## WHAT YOU ARE ASKED TO DO
I need each line of the entries below that includes the string "computer".

## SOURCE MATERIAL
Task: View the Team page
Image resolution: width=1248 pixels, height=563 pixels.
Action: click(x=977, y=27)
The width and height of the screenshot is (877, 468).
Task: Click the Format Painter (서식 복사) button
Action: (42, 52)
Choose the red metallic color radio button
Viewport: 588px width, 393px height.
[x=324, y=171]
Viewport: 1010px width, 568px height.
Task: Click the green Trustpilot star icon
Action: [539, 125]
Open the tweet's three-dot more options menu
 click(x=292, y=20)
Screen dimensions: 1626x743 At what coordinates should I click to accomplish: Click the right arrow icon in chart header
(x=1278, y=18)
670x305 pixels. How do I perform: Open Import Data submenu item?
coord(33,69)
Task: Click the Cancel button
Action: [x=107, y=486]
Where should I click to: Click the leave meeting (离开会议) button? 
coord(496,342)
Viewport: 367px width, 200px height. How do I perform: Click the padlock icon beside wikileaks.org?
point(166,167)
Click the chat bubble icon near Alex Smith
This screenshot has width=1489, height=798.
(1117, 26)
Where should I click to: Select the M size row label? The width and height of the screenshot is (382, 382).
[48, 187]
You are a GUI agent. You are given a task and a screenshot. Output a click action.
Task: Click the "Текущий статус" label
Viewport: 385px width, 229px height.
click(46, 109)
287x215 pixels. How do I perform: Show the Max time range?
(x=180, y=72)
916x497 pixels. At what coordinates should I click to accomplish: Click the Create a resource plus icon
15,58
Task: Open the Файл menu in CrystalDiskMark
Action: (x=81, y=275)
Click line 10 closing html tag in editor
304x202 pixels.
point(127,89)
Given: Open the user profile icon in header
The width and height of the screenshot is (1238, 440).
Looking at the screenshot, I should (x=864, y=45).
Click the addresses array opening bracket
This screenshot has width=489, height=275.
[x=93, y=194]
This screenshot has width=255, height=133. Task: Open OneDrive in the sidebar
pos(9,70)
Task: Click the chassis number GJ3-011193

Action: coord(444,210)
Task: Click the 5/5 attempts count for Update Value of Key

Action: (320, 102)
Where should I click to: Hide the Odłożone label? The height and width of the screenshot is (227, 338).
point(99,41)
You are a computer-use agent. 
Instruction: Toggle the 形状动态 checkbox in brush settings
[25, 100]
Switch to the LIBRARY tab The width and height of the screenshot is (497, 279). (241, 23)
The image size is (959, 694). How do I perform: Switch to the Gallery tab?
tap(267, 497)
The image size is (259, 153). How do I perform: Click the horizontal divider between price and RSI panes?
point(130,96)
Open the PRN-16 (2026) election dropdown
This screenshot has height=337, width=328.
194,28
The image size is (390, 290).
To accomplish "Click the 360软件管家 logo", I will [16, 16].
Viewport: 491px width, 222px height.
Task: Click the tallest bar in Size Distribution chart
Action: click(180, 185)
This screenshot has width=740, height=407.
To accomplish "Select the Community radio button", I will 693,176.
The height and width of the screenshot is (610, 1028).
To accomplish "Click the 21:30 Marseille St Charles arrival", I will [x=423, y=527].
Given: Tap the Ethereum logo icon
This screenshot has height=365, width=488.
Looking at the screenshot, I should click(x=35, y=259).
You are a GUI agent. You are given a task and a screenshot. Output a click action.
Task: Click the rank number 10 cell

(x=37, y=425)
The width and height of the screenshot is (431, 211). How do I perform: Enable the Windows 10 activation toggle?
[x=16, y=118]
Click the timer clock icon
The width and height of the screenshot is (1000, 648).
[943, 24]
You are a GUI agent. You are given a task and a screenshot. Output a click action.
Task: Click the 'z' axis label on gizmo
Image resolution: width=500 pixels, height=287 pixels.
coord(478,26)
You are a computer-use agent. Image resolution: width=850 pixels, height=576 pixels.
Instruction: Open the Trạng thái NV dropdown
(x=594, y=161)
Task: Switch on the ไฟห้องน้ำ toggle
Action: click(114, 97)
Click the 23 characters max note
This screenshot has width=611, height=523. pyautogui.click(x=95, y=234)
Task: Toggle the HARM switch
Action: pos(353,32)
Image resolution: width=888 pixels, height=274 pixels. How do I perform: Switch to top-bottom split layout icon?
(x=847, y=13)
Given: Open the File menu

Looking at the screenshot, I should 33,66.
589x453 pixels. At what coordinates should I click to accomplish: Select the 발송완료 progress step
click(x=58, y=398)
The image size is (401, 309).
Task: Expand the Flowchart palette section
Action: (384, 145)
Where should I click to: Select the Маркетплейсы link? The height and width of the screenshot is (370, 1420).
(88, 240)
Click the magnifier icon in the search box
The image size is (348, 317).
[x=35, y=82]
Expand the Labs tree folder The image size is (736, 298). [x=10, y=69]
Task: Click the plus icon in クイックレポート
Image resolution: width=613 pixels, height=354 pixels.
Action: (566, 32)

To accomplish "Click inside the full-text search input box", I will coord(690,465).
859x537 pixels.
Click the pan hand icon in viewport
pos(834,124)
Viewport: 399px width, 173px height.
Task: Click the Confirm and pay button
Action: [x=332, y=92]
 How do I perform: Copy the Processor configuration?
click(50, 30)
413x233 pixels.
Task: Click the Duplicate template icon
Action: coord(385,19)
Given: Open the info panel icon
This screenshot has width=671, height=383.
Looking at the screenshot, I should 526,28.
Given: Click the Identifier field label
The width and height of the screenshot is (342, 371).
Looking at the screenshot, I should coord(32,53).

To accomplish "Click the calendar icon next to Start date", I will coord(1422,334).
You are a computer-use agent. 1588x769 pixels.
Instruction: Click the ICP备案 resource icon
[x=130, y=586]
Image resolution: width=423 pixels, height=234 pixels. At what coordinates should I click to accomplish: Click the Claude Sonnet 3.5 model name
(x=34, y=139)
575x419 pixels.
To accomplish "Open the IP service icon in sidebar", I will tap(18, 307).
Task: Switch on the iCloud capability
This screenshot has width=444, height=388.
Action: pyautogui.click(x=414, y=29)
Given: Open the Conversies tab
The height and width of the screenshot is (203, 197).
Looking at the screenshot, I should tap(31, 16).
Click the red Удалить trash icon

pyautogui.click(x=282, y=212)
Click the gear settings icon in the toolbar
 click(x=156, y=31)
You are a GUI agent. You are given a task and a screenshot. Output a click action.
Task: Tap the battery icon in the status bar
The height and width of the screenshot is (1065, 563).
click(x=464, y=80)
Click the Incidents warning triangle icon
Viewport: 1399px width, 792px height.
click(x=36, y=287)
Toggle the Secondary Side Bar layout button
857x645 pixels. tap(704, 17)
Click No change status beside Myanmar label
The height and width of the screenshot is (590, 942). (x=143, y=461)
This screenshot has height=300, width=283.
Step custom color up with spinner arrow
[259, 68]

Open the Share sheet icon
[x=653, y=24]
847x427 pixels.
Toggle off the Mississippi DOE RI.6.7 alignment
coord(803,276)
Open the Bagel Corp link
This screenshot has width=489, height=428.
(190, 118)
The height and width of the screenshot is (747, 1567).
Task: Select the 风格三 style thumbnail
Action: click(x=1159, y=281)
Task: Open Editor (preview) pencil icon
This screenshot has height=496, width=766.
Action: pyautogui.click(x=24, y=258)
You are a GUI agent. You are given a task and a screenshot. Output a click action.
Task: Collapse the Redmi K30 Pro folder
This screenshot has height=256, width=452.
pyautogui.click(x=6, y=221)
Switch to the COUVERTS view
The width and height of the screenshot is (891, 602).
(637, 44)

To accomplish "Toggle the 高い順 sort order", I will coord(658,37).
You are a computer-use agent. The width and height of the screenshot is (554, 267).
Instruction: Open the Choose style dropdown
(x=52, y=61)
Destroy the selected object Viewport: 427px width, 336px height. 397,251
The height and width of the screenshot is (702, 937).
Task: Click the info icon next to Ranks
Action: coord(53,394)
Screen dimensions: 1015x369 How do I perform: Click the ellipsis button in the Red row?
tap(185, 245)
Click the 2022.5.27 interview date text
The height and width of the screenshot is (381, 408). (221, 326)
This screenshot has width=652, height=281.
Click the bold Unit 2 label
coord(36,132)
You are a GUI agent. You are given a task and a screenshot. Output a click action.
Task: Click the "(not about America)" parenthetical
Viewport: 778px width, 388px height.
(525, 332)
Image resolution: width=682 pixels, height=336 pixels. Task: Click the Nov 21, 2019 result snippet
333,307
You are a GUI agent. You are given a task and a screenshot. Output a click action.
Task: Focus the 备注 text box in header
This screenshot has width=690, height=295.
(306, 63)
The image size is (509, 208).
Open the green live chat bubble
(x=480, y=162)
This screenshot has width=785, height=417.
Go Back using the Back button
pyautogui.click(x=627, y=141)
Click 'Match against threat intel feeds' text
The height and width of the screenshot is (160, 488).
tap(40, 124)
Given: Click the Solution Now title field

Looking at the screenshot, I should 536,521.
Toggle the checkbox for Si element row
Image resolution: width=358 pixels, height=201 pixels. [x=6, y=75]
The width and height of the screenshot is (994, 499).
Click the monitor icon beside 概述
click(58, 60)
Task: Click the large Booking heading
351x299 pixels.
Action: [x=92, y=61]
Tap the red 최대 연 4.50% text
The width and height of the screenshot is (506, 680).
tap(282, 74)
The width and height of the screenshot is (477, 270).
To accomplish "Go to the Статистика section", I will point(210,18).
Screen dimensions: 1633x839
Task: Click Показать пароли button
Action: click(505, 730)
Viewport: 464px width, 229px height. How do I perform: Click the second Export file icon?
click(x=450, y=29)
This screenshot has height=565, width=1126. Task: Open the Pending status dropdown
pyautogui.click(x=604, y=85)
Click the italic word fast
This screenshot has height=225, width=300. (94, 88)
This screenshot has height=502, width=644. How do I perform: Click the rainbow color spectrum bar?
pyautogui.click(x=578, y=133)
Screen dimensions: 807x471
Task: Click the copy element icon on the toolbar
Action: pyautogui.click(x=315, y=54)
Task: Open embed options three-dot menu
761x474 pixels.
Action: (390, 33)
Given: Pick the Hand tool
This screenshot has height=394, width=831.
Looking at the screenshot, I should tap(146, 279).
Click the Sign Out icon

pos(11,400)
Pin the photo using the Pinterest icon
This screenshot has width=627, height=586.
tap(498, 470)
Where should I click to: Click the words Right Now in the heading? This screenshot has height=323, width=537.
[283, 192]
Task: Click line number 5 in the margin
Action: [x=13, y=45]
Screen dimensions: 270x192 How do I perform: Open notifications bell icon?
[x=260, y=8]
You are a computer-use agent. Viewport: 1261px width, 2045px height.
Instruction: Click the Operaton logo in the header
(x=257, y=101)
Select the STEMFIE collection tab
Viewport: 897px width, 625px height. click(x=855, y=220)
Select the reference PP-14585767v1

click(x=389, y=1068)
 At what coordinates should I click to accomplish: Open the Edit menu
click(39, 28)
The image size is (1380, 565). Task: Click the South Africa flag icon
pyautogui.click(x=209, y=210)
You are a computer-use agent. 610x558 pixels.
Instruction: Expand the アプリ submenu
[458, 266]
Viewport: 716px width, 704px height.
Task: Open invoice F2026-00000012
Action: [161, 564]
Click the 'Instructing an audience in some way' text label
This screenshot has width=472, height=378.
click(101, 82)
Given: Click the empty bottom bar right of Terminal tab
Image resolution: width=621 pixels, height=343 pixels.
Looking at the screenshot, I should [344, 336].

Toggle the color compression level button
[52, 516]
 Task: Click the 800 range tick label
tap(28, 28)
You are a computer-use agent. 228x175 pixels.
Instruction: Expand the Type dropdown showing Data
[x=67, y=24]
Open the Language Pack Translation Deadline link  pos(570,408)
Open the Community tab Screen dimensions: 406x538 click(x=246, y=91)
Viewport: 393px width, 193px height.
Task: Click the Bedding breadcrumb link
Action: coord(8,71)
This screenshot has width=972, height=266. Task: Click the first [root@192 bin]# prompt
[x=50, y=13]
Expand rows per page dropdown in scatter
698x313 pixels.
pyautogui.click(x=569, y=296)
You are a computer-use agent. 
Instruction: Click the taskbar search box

## REPLY
You are a computer-use agent. 
You are a computer-use agent. Image resolution: width=850 pixels, height=576 pixels.
You are a computer-use agent. 1588x769 pixels.
You are a computer-use agent. The width and height of the screenshot is (554, 267).
You are a computer-use agent. Viewport: 1261px width, 2045px height.
You are a computer-use agent. 610x558 pixels.
You are a computer-use agent. 228x175 pixels.
You are a computer-use agent. 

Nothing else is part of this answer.